The Greek maritime fuel company Aegean Marine, which is listed on the New York Stock Exchange, is confronted with the danger of having to register losses that could reach 200mn dollars.
There are rapid developments in the case, and the revelations of the new Board of the company regarding the practices of the former Board are shocking, and have mobilised US regulatory authorities. Fake transactions, inflated balance sheet data, and one-sided contracts of the company with businesses of the former main stockholder and founder of the company Dimitris Melissanidis are only some of the heavy charges that are being investigated through exhaustive audits by the new Board.

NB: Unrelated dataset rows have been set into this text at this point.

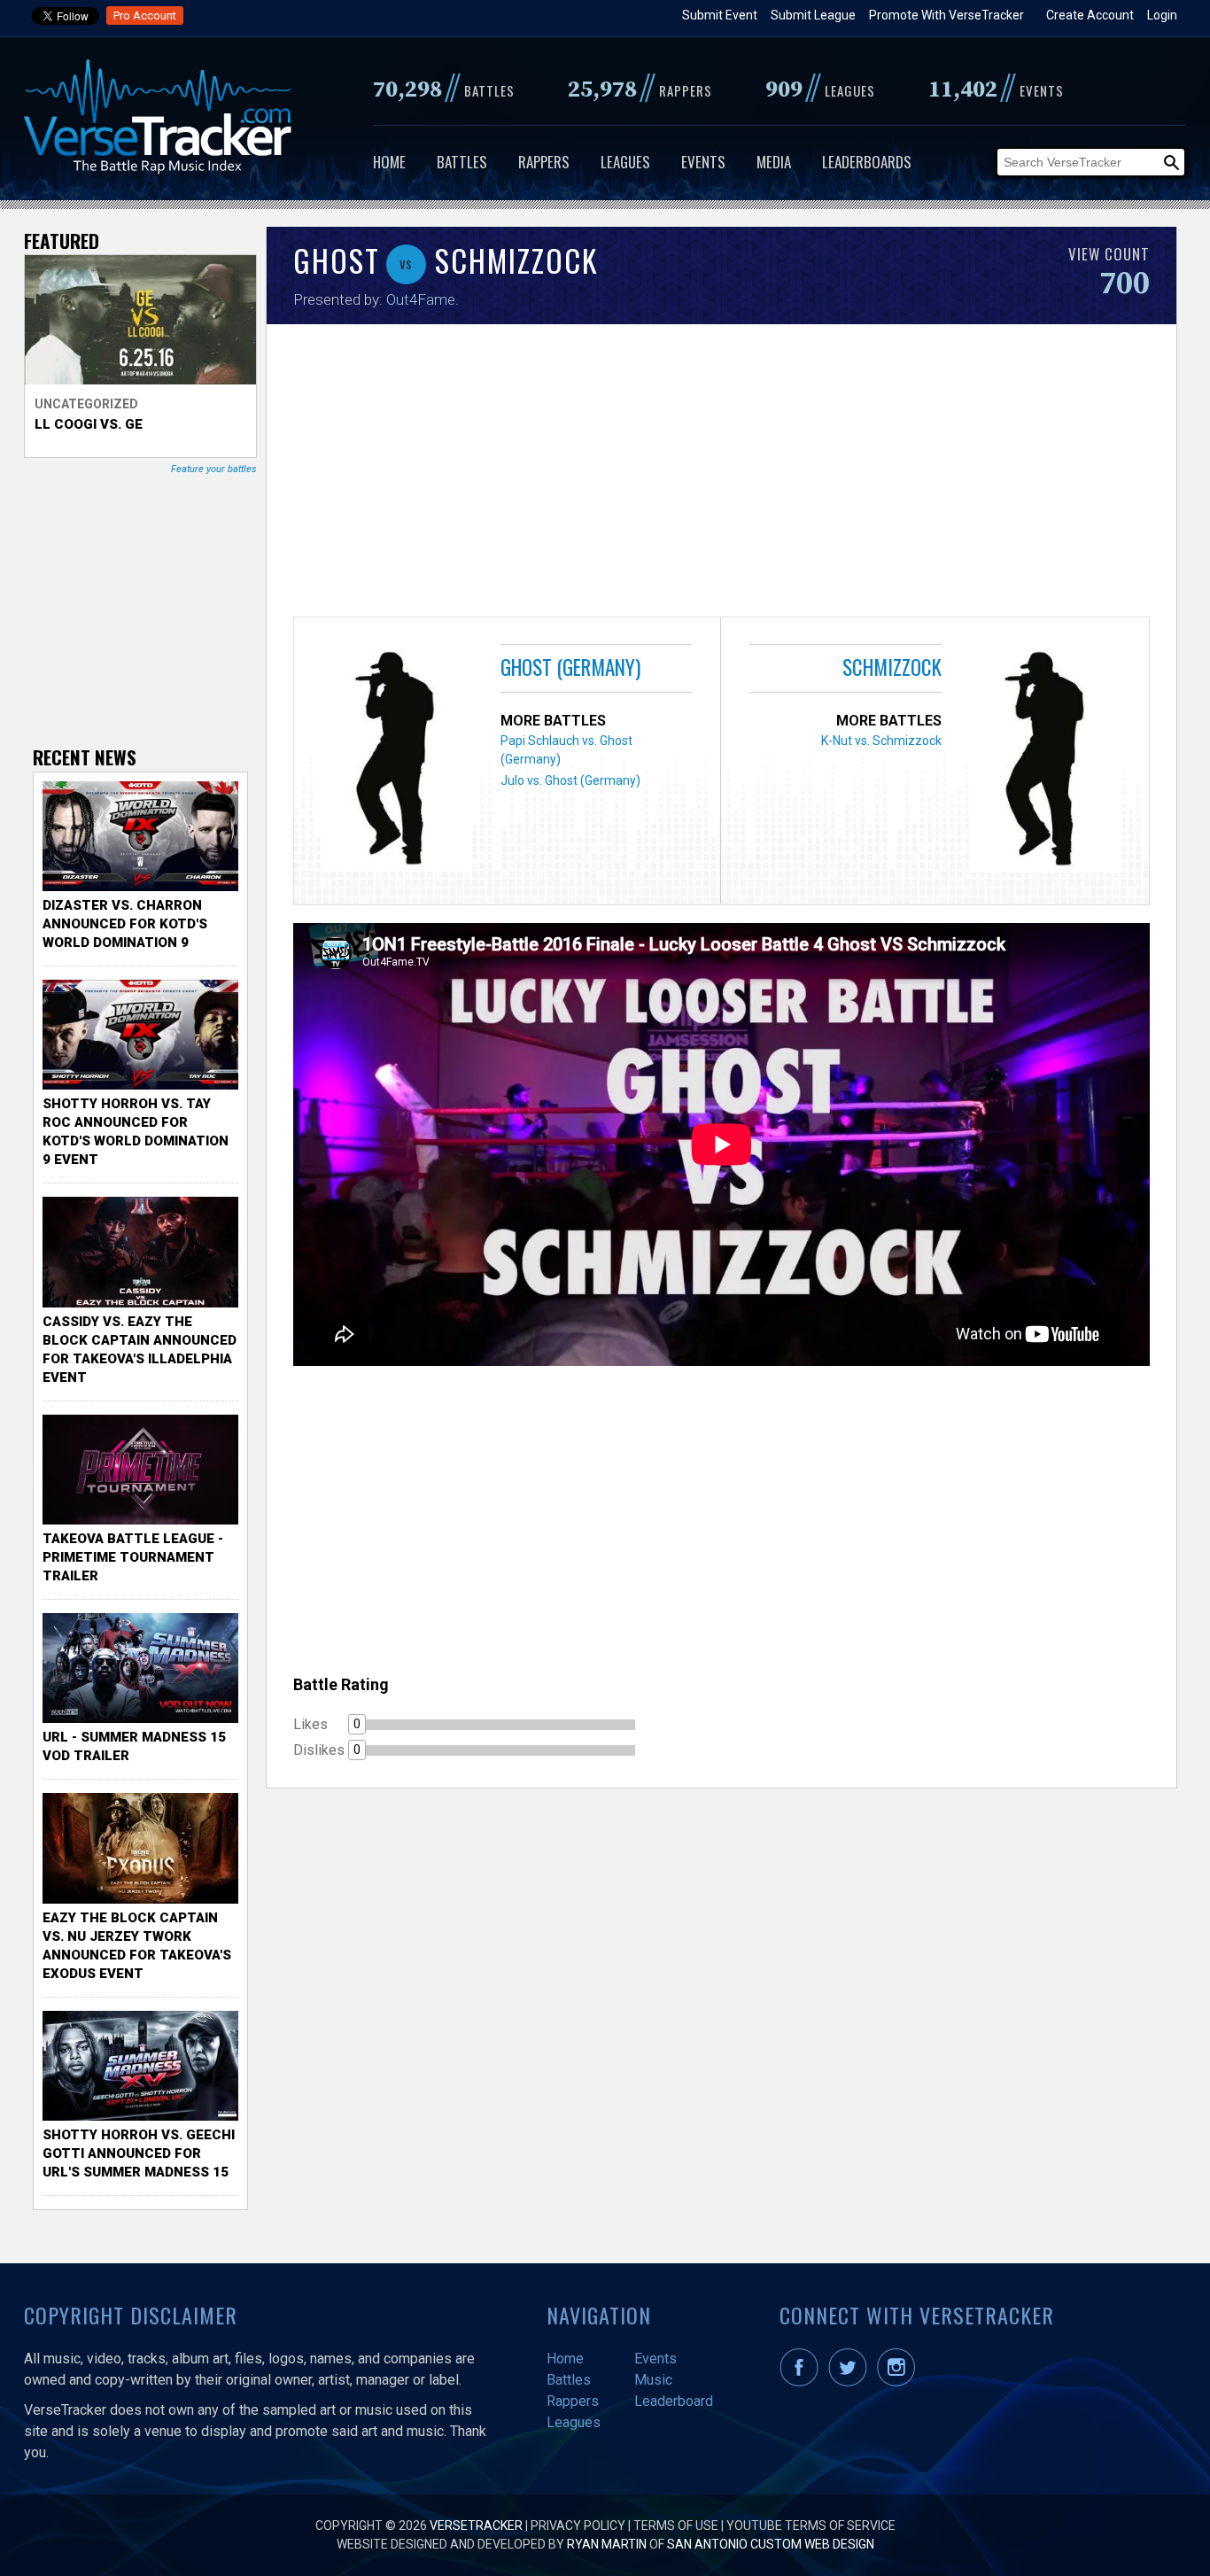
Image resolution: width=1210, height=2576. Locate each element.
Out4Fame (420, 299)
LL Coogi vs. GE (89, 424)
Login (1162, 15)
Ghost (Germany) (570, 667)
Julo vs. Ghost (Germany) (570, 780)
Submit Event (719, 15)
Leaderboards (866, 162)
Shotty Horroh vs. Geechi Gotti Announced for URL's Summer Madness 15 (139, 2153)
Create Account (1090, 15)
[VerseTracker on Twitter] (851, 2382)
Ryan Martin (607, 2544)
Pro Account (144, 15)
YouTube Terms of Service (811, 2525)
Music (653, 2379)
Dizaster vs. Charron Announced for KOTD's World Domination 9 (125, 923)
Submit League (813, 15)
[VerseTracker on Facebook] (803, 2382)
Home (389, 162)
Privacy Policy (578, 2525)
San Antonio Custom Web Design (770, 2544)
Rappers (544, 162)
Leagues (625, 162)
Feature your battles (214, 469)
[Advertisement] (721, 475)
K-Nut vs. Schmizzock (881, 740)
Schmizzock (892, 667)
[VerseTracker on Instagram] (899, 2382)
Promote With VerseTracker (946, 15)
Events (703, 162)
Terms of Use (675, 2525)
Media (773, 162)
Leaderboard (673, 2401)
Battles (462, 162)
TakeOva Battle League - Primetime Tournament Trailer (133, 1557)
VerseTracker (476, 2525)
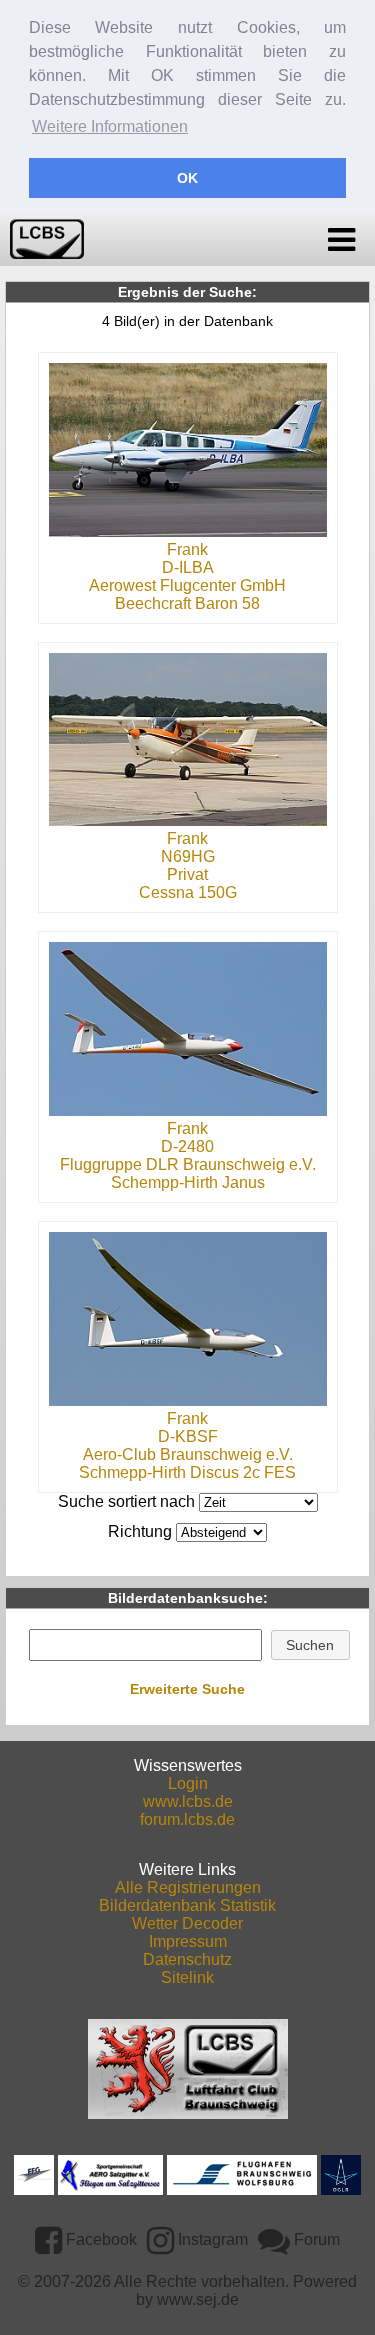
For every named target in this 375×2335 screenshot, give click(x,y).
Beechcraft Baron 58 (187, 603)
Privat (187, 874)
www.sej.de (198, 2299)
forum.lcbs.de (187, 1819)
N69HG (188, 856)
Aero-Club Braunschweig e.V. (188, 1454)
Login (188, 1783)
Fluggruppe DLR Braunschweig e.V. (188, 1164)
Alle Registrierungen (188, 1887)
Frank (187, 549)
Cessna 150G (188, 892)
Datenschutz (187, 1959)
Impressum (188, 1941)
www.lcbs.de (188, 1801)
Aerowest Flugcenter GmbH (187, 585)
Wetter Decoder (187, 1923)
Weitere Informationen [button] (110, 126)
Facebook (99, 2239)
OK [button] (187, 178)
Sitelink (187, 1977)
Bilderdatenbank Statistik (187, 1905)
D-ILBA (188, 567)
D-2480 (187, 1146)
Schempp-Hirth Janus (188, 1182)
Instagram (211, 2239)
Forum (315, 2239)
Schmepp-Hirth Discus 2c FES (187, 1472)
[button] (310, 1645)
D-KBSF (188, 1436)
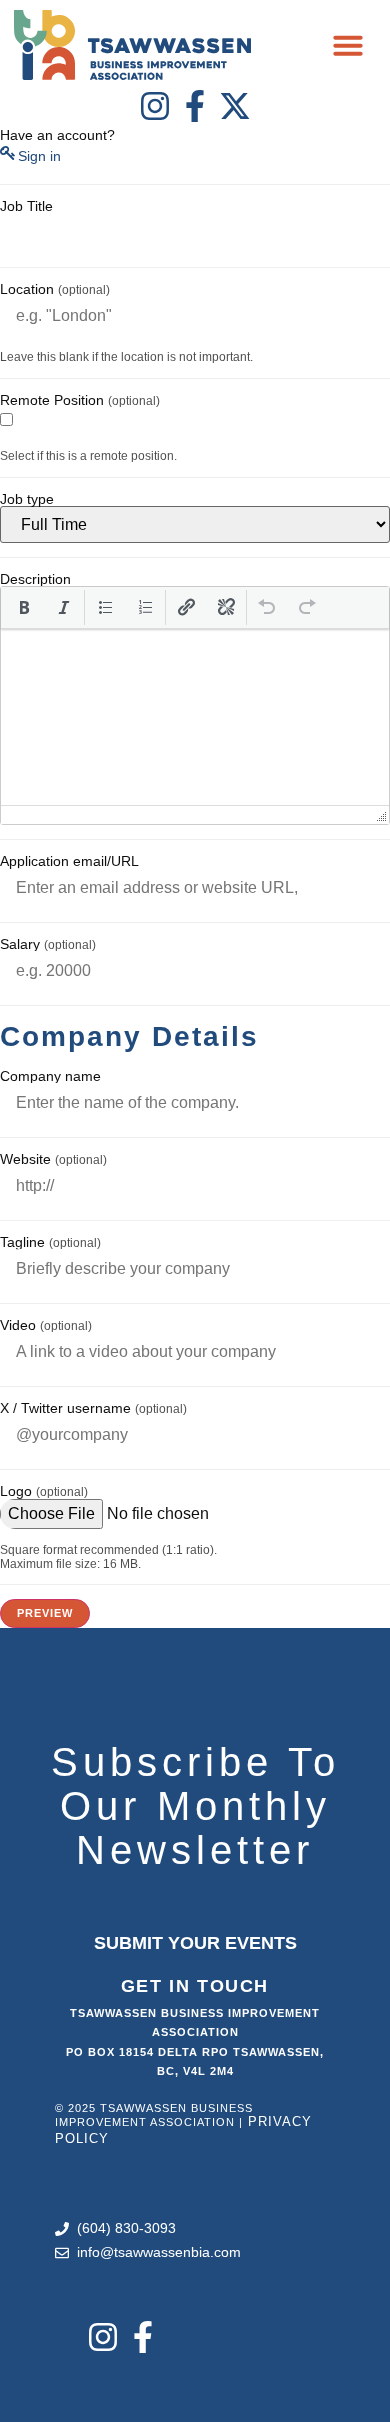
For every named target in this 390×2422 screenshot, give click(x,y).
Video (46, 1325)
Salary (48, 944)
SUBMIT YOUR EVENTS (195, 1943)
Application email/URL (69, 861)
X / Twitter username (93, 1408)
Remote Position (80, 400)
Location (55, 289)
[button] (348, 45)
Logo (44, 1491)
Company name (50, 1076)
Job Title (26, 206)
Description (35, 579)
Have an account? (57, 135)
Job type (27, 499)
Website (53, 1159)
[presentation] (24, 607)
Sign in (39, 156)
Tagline (50, 1242)
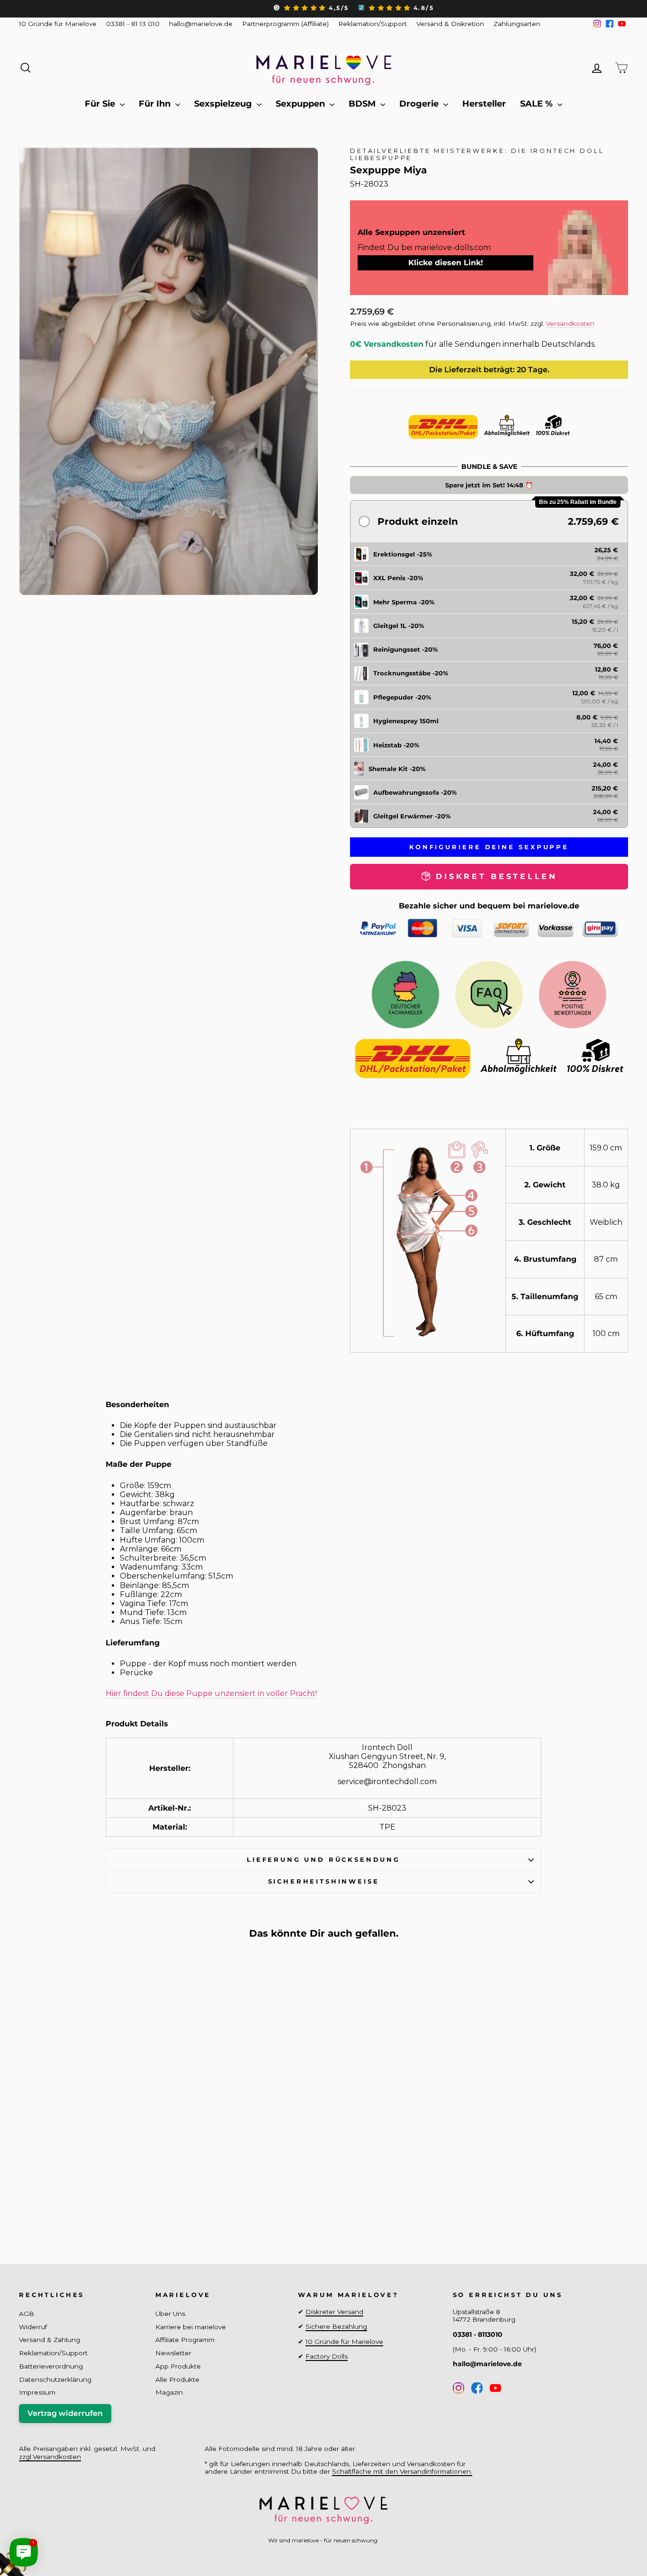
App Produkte (178, 2366)
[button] (489, 521)
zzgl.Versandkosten (50, 2456)
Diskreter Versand (334, 2312)
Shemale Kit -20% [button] (396, 768)
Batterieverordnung (51, 2366)
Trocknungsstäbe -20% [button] (410, 673)
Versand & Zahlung (49, 2339)
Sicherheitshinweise (323, 1881)
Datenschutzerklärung (55, 2379)
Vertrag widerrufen (65, 2413)
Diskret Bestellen (91, 2204)
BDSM (363, 104)
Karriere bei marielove (190, 2327)
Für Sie (101, 104)
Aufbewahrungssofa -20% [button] (415, 792)
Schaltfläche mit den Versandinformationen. (402, 2471)
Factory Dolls (327, 2356)
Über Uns (170, 2313)
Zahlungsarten (517, 23)
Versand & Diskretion (450, 23)
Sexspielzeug (224, 104)
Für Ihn (156, 104)
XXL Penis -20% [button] (398, 578)
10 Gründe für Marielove (58, 23)
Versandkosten (570, 323)
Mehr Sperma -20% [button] (403, 602)
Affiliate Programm (185, 2339)
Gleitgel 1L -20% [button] (398, 625)
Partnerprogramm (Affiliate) (285, 23)
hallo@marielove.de (201, 23)
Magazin (169, 2392)
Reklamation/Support (372, 23)
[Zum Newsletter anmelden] (42, 2533)
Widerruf (33, 2327)
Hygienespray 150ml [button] (406, 721)
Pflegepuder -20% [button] (402, 697)
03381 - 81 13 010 (133, 23)
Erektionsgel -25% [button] (402, 554)
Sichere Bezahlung (336, 2326)
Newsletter (173, 2353)
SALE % (537, 104)
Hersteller (484, 104)
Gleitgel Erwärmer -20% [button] (411, 816)
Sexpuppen (301, 104)
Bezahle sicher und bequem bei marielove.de (489, 905)
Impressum (37, 2392)
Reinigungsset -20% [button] (405, 649)
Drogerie (420, 104)
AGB (26, 2313)
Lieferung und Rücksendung (323, 1859)
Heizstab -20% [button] (396, 745)
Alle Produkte (177, 2379)
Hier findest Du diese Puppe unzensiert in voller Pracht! (211, 1693)
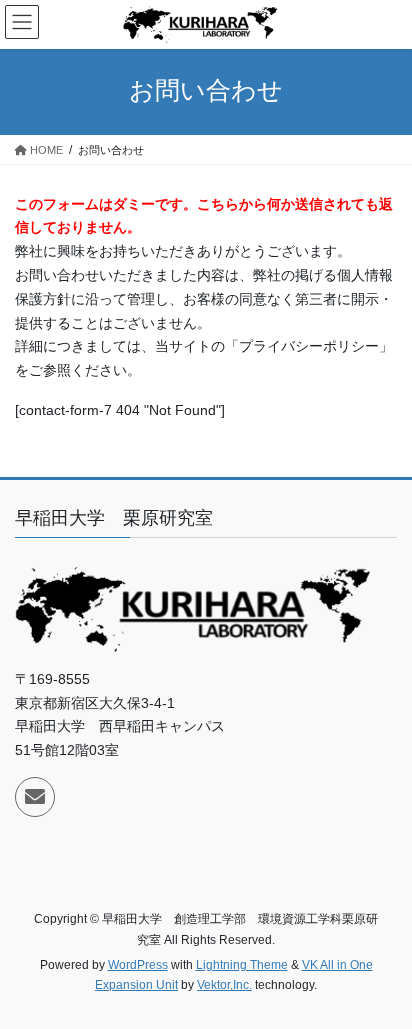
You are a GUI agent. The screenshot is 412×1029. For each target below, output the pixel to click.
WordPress (138, 965)
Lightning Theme (242, 965)
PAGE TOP (382, 980)
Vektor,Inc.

The charges, if confirmed, can result in a lengthy jail sentence.
Recent developments have caused a flight of investors and a plunge in the price of Aegean Marine stock in the last 12 months. The price of the company’s stock fell from 4.45 dollars per share at the beginning of the year to one dollar today.
From these revelations – following the investigation conducted by the new Board of Aegean, which now includes independent members appointed by activist shareholders – there arise questions that bring to mind the recent revelations that harmed Folli Follie, caused turbulence in the banking system, and marred the country’s reputation.
As the Tradewinds website reported on 4 June, the company announced that it may have to register losses of 200mn dollars, as the accounting audit of the books revealed the possible adoption of unsuitable accounting practices, in violation of company policy.
The reasonable question
The Greek company noted that money is owed to it by four counterparties, which appear in the economic data of 31 December, 2017. About 172mn dollars were owed by counterparties at the end of 2016, and 85 million were owed at the end of 2017, as Tradewinds reported. Since the new Board noted that there is no economic substance in these transactions, the question reasonably arises whether these transactions were presented in order to illegally inflate the company’s balance sheet.
It should be noted that Mr. Melissanidis sold his 22.5 percent stake in the same company in August, 2016, for 100mn dollars. The valuation of the company increased after that transaction, and Melissanidis may possibly have benefited.
Probe of transactions
The new independent members of the Board, along with accountants and auditors, say they are investigating a number of other transactions that benefited Aegean Marine founder Melissanidis, at the expense of company stockholders.
There were high rents and service charges for the company’s central offices in Piraeus, which belong to Mr. Melissanidis. There was high compensation for company employees who were close to Melissanidis.
There were contracts and transactions of Aegean Marine with companies that belonged to Melissanidis, such as HEC, Aegean Oil, and Aegean Shipping Management, which unjustifiably benefited Melissanidis. One such example are the contracts between Aegean Marine Petroleum and Aegean Oil, a private company controlled by Melissanidis.
The new Board has stated that it has informed the US Justice Department and the Security and Exchange Commission, due to the seriousness of the issues. In the past, US authorities have imposed multi-year jail sentences and high fines for similar violations.
The HEC buyout that was never completed
The probe of Aegean Marine began shortly after the termination by the company of a consultancy agreement with Melissanidis, its founder and former owner, who today also owns HEC Europe, as Tradewinds reported.
Just a few days ago Platts, a company that provides information and prices on energy and commodities, announced that Aegean Marine missed the 30 April deadline for submitting its 2017 annual report to the SEC, and noted that an important shift in results from last year is expected, and that more time is needed to study the logistical data.
The troubles for Aegean began when the company attempted to buy a marine waste management company, HEC, for 367mn dollars. The controversial agreement, as it was described by international media, did not go forward, because the 27 March deadline set by the contracts was not met, due to a legal dispute.
On 14 March, New York Federal Judge Loretta Preska issued a temporary injunction blocking Aegean Marine’s buyout of HEC.
The judge stated that the transaction with Mr. Melissanidis was improper, as there was no effort for shareholders to vote on it, and because it was scheduled to happen before the company shareholders’ annual meeting.